Bench-scale and field-scale evaluation of catechol 2,3-dioxygenase specific primers for monitoring BTX bioremediation

Abstract

The objective of this work was to test a molecular genetic method for in situ monitoring of aerobic benzene, toluene, and xylene (BTX) biodegrading microorganisms. Catechol 2,3-dioxygenase (C23DO) genes occur in bacteria that biodegrade benzene, toluene, xylenes, phenol, biphenyl, and naphthalene. A competitive quantitative polymerase chain reaction (QC-PCR) technique using a single set of primers specific for an entire subfamily of C23DO genes was recently developed.

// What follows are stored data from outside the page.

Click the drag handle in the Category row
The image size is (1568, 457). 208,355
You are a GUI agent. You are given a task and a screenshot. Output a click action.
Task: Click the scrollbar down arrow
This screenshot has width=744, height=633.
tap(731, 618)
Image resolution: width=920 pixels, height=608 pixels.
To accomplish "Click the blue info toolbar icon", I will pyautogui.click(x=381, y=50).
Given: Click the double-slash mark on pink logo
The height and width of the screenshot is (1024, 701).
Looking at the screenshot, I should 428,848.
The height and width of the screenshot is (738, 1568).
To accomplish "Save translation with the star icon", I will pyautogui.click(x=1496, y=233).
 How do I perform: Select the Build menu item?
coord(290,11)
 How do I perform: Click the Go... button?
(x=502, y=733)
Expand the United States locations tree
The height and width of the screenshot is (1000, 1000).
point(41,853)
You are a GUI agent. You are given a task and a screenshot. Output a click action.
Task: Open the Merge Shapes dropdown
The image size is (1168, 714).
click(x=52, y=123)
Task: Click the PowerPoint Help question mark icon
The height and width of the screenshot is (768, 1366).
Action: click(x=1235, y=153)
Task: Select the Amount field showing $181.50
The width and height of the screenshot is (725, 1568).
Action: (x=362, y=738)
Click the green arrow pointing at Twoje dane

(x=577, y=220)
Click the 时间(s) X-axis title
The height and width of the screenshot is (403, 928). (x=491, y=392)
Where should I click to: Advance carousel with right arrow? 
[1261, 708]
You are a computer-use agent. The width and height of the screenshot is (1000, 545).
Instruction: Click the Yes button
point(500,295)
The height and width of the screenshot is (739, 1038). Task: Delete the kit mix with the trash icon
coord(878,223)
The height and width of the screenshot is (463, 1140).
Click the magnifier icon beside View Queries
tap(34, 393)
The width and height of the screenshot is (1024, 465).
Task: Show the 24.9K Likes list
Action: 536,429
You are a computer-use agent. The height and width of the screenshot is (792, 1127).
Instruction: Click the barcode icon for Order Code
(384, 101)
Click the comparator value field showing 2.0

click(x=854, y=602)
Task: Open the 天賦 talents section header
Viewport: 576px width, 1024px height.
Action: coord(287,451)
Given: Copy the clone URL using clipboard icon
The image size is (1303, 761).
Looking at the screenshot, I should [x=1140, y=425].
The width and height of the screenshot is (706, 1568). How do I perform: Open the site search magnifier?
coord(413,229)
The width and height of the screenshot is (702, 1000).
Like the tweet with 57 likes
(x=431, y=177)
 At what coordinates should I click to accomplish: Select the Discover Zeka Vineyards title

To determine whether bacteria containing these C23DO genes actually exist in environments contaminated by BTX, aerobic microcosms containing previously uncontaminated soil were amended with different aromatic hydrocarbons and DNA extracts were analyzed by QC-PCR for C23DO genes. Anaerobic microcosms were established to confirm that oxygen was also necessary for the enrichment of C23DO genes. Field testing was done at two sites undergoing monitored natural attenuation. In microcosm experiments naphthalene, m-xylene, and p-xylene strongly enriched for C23DO genes while benzene, toluene, and o-xylene produced only transient, weakly detectable genes. In the field study, C23DO genes were detected in groundwater samples contaminated with either xylenes or naphthalene. The results of this study demonstrated that molecular genetic techniques can provide an accurate and rapid method to detect microorganisms capable of aromatic hydrocarbon biodegradation. Such a technique would be useful for monitoring the effectiveness of aeration technologies and for documenting microbial processes for monitored natural attenuation.